+++ Document segment
Regrettably, in many moments when I wish I could request a retake—sometimes as soon as a frame I’m not proud of occurs—I let my pride stand in the way. I act as though I already know what would occur if I apologized, and that it’d be yet another unsatisfactory frame. Maybe so. I don’t think that’s a good enough reason to be stingy with meaningful apologies and “I love you’s.” It’s simple to agree that the big picture is loving one another; it being simple does not qualify it as easy.

When frame after frame is repeating the same, stale story, we have a few options:

  1. Ask for a retake. Acknowledge what these frames are saying, and how that conflicts with a big picture of love.

  2. Practice rewriting your own story. See what happens. Reflecting on the storylines dictating the scores of our relationships is important to the ultimate goal: ditching the scripts that aren’t serving us. Let the script be “love everybody, always.” Fall short over and over, ask for grace, and try again. It’s the surest way to inch closer to the big picture of showing the people we love that we, in fact, love them.

  3. Allow for some distance. If when you and another person are too close up, you lose sight of the big picture, maybe it’s time to give each other some space. What’s key, though, during this period of space, is to use it to heal aspects of the relationship that have gotten infected. Examine for jealousy, projections, and wounds that are fragile with scabs. These are places where you have work to do. It is not the job of anyone else to perform this care, however kind and loving it is when others aid in our healing. Chances are, it is not best to return to the person involved in our wounds to demand that they heal it. They were hurt too. Continue nursing yourself, and keeping your side of the street clean. Not in a “well I didn’t do anything!!!” and “I kept my side of the street clean, they’re impossible. Look at their lawn!!! Have they ever mowed it. See, it’s really them that has work to do, not me!” way, but in a “I’m going to live in a way that serves me, with habits and boundaries that allow me to build a nice home within myself.” manner.
++++++
+++ Available data
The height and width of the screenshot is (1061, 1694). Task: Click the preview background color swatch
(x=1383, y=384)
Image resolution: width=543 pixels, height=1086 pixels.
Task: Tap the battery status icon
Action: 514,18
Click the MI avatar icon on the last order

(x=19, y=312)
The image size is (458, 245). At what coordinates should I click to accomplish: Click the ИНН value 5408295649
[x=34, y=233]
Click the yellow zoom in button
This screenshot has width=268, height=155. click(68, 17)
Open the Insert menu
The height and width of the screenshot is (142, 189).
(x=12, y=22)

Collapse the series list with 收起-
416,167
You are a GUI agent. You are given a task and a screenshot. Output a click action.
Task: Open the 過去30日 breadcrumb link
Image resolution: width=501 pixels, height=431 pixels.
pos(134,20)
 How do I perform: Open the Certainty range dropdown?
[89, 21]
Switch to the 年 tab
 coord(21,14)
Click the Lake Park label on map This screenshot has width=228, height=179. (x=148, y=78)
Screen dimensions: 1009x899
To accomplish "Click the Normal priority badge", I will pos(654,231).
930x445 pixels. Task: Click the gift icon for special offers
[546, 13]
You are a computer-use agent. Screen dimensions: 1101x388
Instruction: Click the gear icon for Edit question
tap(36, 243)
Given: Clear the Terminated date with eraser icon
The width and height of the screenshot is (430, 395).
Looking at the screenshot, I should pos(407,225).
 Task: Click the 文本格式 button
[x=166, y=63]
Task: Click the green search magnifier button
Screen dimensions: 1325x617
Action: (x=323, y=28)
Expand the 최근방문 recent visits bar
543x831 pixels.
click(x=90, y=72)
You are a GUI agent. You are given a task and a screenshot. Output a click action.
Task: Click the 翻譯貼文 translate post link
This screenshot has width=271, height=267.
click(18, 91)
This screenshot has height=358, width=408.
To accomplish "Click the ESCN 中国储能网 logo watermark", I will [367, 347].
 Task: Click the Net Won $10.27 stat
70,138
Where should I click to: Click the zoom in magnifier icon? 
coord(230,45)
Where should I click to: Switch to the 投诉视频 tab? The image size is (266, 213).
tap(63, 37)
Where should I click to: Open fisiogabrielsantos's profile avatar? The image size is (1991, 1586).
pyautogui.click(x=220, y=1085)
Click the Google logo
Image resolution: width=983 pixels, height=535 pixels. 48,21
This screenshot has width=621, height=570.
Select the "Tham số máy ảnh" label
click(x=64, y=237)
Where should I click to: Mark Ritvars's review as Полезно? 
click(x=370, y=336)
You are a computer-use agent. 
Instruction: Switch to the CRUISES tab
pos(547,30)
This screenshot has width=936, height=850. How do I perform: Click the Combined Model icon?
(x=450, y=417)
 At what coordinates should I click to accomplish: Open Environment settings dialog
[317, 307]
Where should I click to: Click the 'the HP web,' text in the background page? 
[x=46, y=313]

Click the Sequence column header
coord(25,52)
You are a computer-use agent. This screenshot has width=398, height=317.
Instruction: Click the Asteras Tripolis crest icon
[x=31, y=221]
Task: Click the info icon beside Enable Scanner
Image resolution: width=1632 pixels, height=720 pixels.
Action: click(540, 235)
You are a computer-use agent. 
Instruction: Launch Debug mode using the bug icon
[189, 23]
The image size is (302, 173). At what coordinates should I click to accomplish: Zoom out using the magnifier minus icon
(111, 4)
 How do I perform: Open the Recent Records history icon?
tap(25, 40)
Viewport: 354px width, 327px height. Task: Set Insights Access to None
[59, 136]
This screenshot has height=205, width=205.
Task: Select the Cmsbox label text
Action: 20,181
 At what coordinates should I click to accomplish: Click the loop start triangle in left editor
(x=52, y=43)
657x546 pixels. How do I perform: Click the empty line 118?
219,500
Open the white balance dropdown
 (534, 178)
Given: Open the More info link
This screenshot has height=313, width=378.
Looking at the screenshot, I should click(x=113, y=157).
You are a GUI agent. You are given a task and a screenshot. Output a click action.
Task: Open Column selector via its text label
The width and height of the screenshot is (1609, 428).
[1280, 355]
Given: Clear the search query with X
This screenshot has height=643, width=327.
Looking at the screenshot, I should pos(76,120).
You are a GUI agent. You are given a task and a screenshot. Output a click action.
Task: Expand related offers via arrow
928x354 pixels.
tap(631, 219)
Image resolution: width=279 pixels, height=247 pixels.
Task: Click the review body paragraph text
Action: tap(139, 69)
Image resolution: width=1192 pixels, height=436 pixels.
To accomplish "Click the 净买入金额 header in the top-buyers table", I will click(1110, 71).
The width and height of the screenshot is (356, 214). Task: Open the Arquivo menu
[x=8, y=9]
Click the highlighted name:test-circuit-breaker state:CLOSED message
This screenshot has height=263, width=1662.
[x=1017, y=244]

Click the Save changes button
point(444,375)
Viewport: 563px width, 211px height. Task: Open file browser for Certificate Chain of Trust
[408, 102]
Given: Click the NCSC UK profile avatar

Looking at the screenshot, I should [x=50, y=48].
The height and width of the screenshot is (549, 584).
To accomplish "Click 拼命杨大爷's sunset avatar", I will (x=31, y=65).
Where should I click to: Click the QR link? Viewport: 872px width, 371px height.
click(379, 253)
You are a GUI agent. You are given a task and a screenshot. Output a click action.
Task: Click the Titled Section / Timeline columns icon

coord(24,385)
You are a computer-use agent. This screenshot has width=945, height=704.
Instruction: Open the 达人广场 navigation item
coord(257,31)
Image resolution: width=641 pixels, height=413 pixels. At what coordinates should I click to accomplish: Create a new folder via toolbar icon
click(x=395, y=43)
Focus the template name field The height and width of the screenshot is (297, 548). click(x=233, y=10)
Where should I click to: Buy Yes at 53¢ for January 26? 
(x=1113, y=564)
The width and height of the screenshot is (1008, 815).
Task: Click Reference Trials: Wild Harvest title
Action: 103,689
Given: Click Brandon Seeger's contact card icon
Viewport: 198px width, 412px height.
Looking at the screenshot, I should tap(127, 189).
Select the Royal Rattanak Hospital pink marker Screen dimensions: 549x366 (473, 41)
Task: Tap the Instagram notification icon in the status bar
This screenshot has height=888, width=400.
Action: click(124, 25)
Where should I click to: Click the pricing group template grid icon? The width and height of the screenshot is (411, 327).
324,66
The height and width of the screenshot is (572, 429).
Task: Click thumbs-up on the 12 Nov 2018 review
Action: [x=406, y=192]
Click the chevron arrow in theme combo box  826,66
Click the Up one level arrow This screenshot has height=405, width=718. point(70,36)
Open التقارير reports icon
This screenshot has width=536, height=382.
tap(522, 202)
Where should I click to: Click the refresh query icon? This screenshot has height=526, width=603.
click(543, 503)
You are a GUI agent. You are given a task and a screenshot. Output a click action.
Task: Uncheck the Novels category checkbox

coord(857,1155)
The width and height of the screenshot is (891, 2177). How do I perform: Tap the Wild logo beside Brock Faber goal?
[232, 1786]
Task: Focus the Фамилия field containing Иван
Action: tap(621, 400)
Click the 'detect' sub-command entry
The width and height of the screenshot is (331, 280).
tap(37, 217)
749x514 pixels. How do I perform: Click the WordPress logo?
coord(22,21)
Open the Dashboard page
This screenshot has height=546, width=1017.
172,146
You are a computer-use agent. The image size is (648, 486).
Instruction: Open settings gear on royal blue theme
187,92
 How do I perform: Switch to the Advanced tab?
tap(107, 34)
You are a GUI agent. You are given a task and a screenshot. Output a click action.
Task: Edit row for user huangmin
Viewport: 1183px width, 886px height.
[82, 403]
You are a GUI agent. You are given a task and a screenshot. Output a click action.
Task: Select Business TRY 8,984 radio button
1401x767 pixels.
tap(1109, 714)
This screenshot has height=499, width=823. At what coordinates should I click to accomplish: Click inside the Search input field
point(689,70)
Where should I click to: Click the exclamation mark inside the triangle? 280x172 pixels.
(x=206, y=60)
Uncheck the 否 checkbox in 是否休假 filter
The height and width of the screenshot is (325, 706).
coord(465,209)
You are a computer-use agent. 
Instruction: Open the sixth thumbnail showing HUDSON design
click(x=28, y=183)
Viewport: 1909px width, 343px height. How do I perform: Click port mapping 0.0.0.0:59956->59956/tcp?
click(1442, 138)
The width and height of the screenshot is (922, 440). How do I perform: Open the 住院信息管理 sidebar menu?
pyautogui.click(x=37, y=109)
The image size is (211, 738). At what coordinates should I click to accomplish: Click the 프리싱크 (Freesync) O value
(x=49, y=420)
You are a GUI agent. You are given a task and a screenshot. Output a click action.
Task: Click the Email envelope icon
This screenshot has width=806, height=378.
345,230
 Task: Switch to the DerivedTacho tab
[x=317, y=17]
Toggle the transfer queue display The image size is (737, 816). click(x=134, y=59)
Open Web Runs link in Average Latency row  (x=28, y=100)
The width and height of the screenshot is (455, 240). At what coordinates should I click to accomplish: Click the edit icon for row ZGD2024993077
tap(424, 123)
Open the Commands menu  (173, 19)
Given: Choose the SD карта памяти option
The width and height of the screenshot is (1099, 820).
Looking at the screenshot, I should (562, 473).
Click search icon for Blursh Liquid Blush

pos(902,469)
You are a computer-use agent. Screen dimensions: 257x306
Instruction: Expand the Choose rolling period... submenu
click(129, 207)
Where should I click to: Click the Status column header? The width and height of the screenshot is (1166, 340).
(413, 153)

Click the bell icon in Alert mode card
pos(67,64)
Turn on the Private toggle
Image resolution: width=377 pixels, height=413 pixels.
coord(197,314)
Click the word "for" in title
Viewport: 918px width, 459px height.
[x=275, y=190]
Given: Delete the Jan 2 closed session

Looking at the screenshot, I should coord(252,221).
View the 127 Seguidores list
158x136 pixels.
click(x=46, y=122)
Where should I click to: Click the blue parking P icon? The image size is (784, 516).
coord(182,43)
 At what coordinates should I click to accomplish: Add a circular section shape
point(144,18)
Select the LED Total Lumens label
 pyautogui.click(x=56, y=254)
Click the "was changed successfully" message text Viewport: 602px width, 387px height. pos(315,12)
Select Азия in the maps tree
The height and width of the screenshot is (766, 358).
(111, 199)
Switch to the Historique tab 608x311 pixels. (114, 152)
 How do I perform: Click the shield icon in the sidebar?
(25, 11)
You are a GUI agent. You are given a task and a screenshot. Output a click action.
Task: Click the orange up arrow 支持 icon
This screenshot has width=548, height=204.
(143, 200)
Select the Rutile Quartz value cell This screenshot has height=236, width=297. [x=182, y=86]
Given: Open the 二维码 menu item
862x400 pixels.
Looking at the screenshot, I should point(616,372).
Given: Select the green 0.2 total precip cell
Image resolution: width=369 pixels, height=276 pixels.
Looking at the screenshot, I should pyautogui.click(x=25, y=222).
++++++
• _What you need to do_
- 1) Write out the essay on relationships and retakes word for word, from "Regrettably, in many" up to and including "it as easy.".
- 2) Extend the essay on relationships and retakes, picking up right after its final sentence.

• _Answers in order_
- 1)
Regrettably, in many moments when I wish I could request a retake—sometimes as soon as a frame I’m not proud of occurs—I let my pride stand in the way. I act as though I already know what would occur if I apologized, and that it’d be yet another unsatisfactory frame. Maybe so. I don’t think that’s a good enough reason to be stingy with meaningful apologies and “I love you’s.” It’s simple to agree that the big picture is loving one another; it being simple does not qualify it as easy.

- 2)
It is frustrating to me how I can continue learning and healing myself, yet still struggle with being reactive around family members and/or loved ones. It’s all part of the journey, though. There are some stories and habits buried deep within us, and they take a lot of effort to unlearn. I implore you all to extend immense grace and love to yourself as you strive to love others. It is your superpower in loving others—we cannot give from an empty cup. As admirable as it is to practice loving difficult people, it’s important to also give yourself plenty of time around people who make you feel easy to love, and who you naturally are good at loving. Continue filling your cup with relationships that make you better at loving others—this will include both difficult and easy relationships.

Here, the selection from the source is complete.